(MATERIAL PROVIDED)
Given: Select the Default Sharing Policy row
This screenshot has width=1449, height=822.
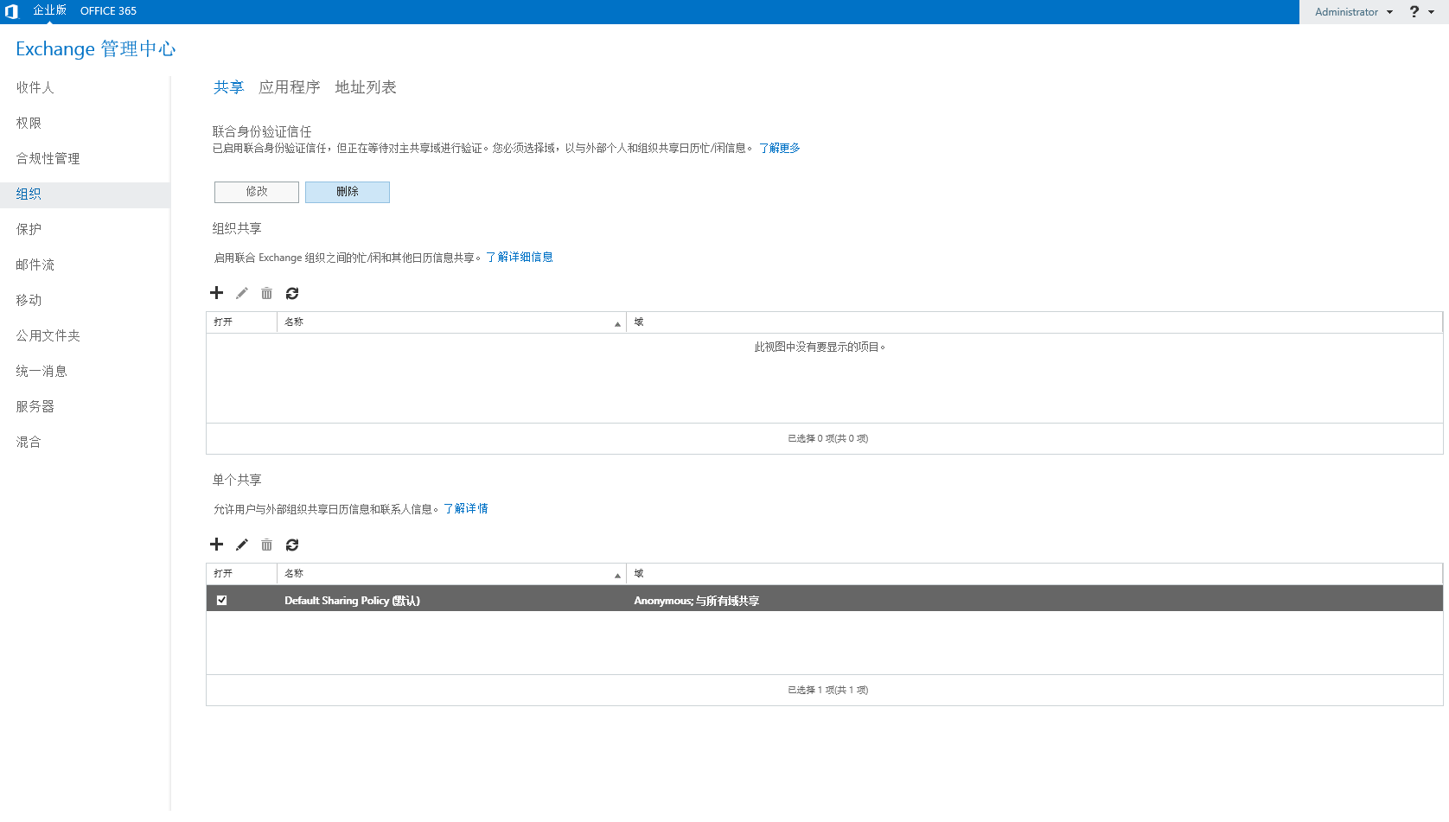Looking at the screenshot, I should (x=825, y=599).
(End MATERIAL PROVIDED)
(MATERIAL PROVIDED)
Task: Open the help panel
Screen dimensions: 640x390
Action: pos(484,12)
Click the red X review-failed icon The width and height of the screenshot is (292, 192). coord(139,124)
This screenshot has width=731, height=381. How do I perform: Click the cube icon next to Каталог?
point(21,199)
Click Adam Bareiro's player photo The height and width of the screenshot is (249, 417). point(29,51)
(End MATERIAL PROVIDED)
(MATERIAL PROVIDED)
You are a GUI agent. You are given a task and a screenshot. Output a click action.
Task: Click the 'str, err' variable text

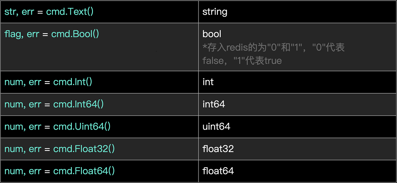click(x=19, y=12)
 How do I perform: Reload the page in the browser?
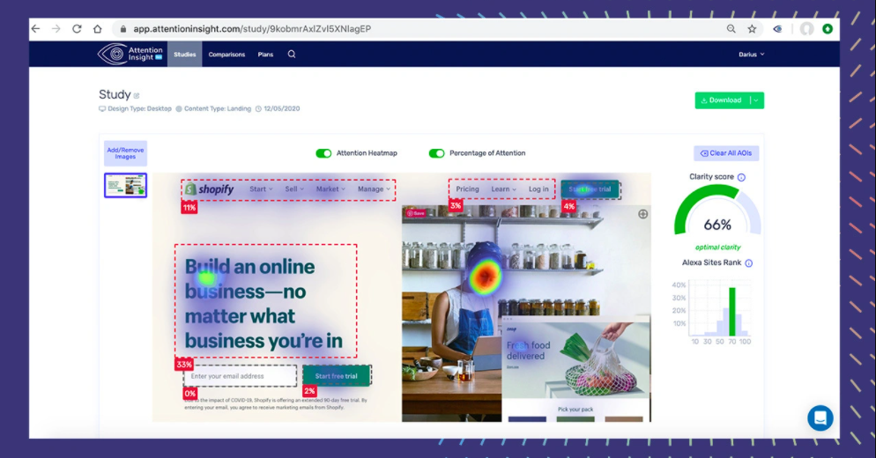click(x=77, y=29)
(End MATERIAL PROVIDED)
### WHAT IS BEING ASKED
Print exactly the lines above from the one with "Screen dimensions: 640x390" to the one with "Click Adam Bareiro's", including both.

### RESPONSE BELOW
Screen dimensions: 640x390
Action: pos(484,12)
Click the red X review-failed icon The width and height of the screenshot is (292, 192). coord(139,124)
This screenshot has width=731, height=381. How do I perform: Click the cube icon next to Каталог?
point(21,199)
Click Adam Bareiro's player photo The height and width of the screenshot is (249, 417). point(29,51)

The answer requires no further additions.